Da Silva vive en una residencia terapéutica que estaba celebrando el martes pasado porque Zezé, uno de los siete pacientes, cumplía 60 años. Es emocionante ver a estos hombres abandonados y degradados durante tantos años concentrándose en sostener cubiertos para tomar un pedazo de pastel o un vaso de Coca-Cola sin cafeína. En éxtasis de gozo, Zezé se ríe con tanta fuerza que se le suelta la dentadura postiza. Con sus muchas secuelas, parecen inmensamente felices mientras cantan. Feliz cumpleaños. Ya no le temen a los extraños ni a salir. Y los vecinos tampoco les tienen miedo, explica Leandra Melo Vidal, coordinadora de las 27 residencias repartidas por Barbacena, que conoce al detalle las historias de cada una. La adoran.

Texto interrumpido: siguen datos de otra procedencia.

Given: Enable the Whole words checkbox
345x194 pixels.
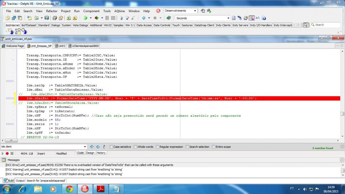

Algunos de los supervivientes son muy dependientes, pero el cambio experimentado por otros es impresionante. “Con la rehabilitación fueron recuperando capacidades humanas como elegir”, decidir cuándo ducharse o qué ropa ponerse. Les resultó difícil abandonar las rutinas de los años intramuros o asumir que podían acumular pertenencias, comer a su antojo. Al principio, los terapeutas creyeron que algunos estaban mudos porque no habían pronunciado una palabra durante 50 años – «quizás para protegerse», aventura Vidal – hasta que un día recuperaron el habla.

Vista aérea del antiguo asilo Colonia de Barbácena, reconvertido tras su cierre en Museo de la Locura y hospital.
Vista aérea del antiguo asilo Colonia de Barbácena, reconvertido tras su cierre en Museo de la Locura y hospital.Flávio Tavares

A través de programas financiados por la salud pública, dejaron atrás una vida en hospitales psiquiátricos inhumanos para disfrutar juntos de la vejez con dignidad. Existen legalmente, reciben una pensión. Continúa el proceso de vaciado de los hospitales. Los 85 enfermos crónicos que aún están ingresados ​​serán distribuidos por municipios vecinos debido a la saturación de Barbacena.

Cuando Geralda tenía quince años y protestó desconsoladamente por el robo de su bebé, fue tratada con descargas eléctricas. «Llorar y protestar no te servirá de nada, no volverás a verlo», le advirtieron entonces. La bombero Siqueira, que le ha regalado dos nietos, se alegra de que no sufra heridas más profundas: «Dios fue generoso con mi madre, que es una mujer sencilla, porque si estuviera consciente de la violencia que sufrió se habría vuelto loca». «.